Finland’s Catholic Church, just 0.2% of population, sees explosive growth from immigrants and refugees. Bishop Goyarrola fundraises in U.S. for schools, centers.
Newsroom (04/12/2025 Gaudium Press ) In a secular Nordic nation of 5.6 million where Catholics number fewer than 12,000, the Diocese of Helsinki is experiencing what its bishop calls a “spiritual tsunami.”
Bishop Raimo Goyarrola, the only Catholic bishop in Finland — a country that shares a 1,000-mile border with Russia — has been traveling across Texas and other parts of the United States seeking financial help for a Church that has grown explosively in the past five years, largely through immigration and refugee resettlement.
“It’s a growing Church, but it’s very poor, and filled with immigrants and refugees,” Bishop Goyarrola told CNA during a recent stop in Houston. “There are 125 different nationalities, and many different rites … Maronites, Chaldeans … It’s a richness, but also a pastoral challenge.”
Accompanying the bishop was Father Jean Claude Kabeza, vicar general of the diocese and pastor of the overcrowded St. Henry’s Cathedral in Helsinki. The Rwandan genocide survivor said more than 300 unbaptized adults are currently preparing to enter the Church — a figure he described as evidence of “booming” growth in a country where Catholics remain just 0.2 percent of the population.
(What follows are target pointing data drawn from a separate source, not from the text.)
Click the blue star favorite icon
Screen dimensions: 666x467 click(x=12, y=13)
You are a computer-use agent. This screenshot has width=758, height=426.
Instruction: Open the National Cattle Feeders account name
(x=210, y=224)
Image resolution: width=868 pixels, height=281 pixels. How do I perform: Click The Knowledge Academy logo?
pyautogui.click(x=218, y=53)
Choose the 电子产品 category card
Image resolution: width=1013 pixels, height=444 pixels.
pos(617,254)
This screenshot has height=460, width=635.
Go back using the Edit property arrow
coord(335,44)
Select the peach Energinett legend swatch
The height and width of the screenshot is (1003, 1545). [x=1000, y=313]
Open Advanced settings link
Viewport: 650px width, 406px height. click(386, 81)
Finland has only eight Catholic parishes. Four cannot cover their expenses. Masses are celebrated in 33 cities, but many families still travel up to 200 miles to attend Sunday liturgy — a distance the bishop jokingly calls a “blessed problem.”
Because Catholic churches are so scarce, the diocese rents worship space from 20 Lutheran and five Orthodox churches. In Helsinki itself, the Catholic community pays 12,000 euros ($14,000) monthly to use a larger, empty Lutheran church building.
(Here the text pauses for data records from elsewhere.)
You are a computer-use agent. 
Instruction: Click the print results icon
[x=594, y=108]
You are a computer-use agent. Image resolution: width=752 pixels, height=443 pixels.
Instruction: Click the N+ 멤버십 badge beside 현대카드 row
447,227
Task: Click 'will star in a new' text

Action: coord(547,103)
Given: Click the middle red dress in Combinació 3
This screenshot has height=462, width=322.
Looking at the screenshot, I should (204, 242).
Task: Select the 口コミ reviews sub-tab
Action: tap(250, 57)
“St. Henry’s Cathedral is too small,” Father Kabeza said. “We were saying eight Masses a day, and people were still standing outside.” In Finland’s harsh winters, he added, “as their pastor and father, I hated to see my children outside in the cold when they came to Mass.”
The bishop’s top priorities are building Finland’s first Catholic school and a diocesan pastoral center in Helsinki to coordinate catechesis and charity. No Catholic schools currently exist in the country.
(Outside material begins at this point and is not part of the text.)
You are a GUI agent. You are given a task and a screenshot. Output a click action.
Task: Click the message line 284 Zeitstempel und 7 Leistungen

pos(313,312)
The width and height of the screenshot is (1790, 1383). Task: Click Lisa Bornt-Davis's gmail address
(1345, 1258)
Both clerics described Finland as highly secular despite 65 percent of citizens remaining nominally Lutheran. The Orthodox community accounts for about 0.3 percent, making Lutheranism, Orthodoxy, and Catholicism the three largest religious groups.
Yet necessity has bred unusually warm relations among the churches. Bishop Goyarrola called Finland “a paradise of ecumenism.” Last year nearly 400 Catholics, Orthodox, and Lutherans marched together in a Marian procession through Helsinki on the feast of the Nativity of the Virgin Mary, complete with Catholic statues, Orthodox icons, and choirs from both traditions.
A 160-page joint declaration on Church ministry and the Eucharist signed in 2017 between Finland’s Catholic and Lutheran churches left the Vatican astonished, the bishop said.
The recent surge in Catholic practice, both men agreed, accelerated during the COVID-19 pandemic. While most denominations closed their doors, the Finnish government gave churches a “free hand,” and the Catholic Church kept its buildings open.
“We continued to say Masses, and our buildings were always physically open and people were coming in to pray,” Bishop Goyarrola recalled. Father Kabeza added that frightened residents “were looking for something,” and many discovered it in the open Catholic churches.
Young men in particular, Father Kabeza noted, are drawn to the Church’s sacraments and tradition, seeking “something that is very strong, something which is stable.”
Bishop Goyarrola, a native of Bilbao, Spain, who joined Opus Dei at age 18 and later trained as a surgeon before entering the priesthood, first arrived in Finland in 2006. He was consecrated bishop in 2023.
Father Kabeza’s own journey to Finland began after the 1994 Rwandan genocide, during which his father was shot in front of his mother and sisters. He spent six years in a refugee camp with his mother and five siblings before the family was resettled in Finland through a United Nations program for genocide survivors.
“Faith, forgiveness, and family are the basis of life,” he said.
Now the two priests are asking American Catholics to help support their far-northern flock.
Quoting a recent remark attributed to Pope Leo XIV, Bishop Goyarrola said, “Christians are brothers and sisters who need to support each other.” He asked the universal Church to aid “our Catholic family around the world” as he cares for his growing diocese in one of the world’s most secular and expensive countries.
“We have a lot of faith, happiness, and joy,” the bishop said with a laugh. “We have a lot of dreams, but we have no money.”